He is likely the future of the NBA. His youth, mixed with his ability to win at a high level, even without much help, makes him outrageously valuable. The current superstar is the only real asset to Pelicans franchise, and there have been rumors he may be leaving despite his contract.
The Athletic has reported the Warriors are looking to acquire Anthony Davis, which would make the already dominative Warriors even better.
The league of stars
The NBA is unlike any other major sports league in that one player really can make all the difference. To be a great team in the NBA, you need talent, you need a superstar.
Talent wins in that league, above all else. What made the Warriors so remarkable when they first became a championship contender is they had talent while still maintaining team-oriented basketball.

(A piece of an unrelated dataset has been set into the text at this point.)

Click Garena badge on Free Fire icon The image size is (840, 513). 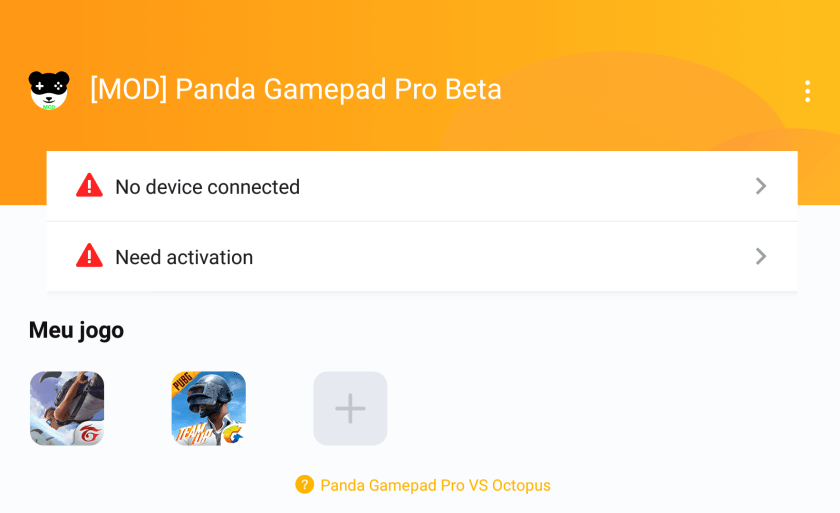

Then of course came the pickup that shocked the NBA and led to a dominant title for Golden State. The Warriors acquired Kevin Durant, who was widely considered the second or third best player in the league. He was added to a team that had been tremendously close to two consecutive NBA titles, making the Warriors team go from great to unreal.
The acquisition of Anthony Davis would be a move similar in stature. Warriors would start to look even more similar to an All-star NBA team than they already do.
Would it be fair?
This seems like a strange question but it is one that people will likely ask. Durant got a lot of criticism for joining the Warriors, as the move seemed to make the team too unbeatable.
If Davis joined the Warriors it would not be unfair, business is business, and the NBA is one of the bluntest of businesses.
But it would be fair to criticize Davis' competitiveness in the same manner that Durant had his competitiveness questioned (assuming he is not traded against his will). For a great competitor, nothing is proved when they decide to hop onto a team that is already geared for greatness in the way that the Warriors were. It is too similar to an "if you can't beat them join them" mentality.
As was written in a work for Sports Illustrated called An Open Letter to Kevin Durant during Durant's departure, "No intelligent basketball fan believes you found a missing quality inside yourself this year...You didn’t have to become a better leader, or become mentally tougher, or learn how to will your team to victory, or finally beat the last guy standing in your way. You just got better teammates. The End."
The story would likely be a similar one for Anthony Davis. A talented competitive player like that should want to join a competitive team, not a team that has simply orchestrated a way to sign themselves into championships.
My prediction is Davis ends up signing with the Celtics, but if he does end up on the Warriors, the NBA will be shocked again.
Fans will be left to simply hope for excitement rather than actually receive it, as an impossibly talented Warriors team may very well create for predictable basketball, as Stephen A. Smith of ESPN has posited many times.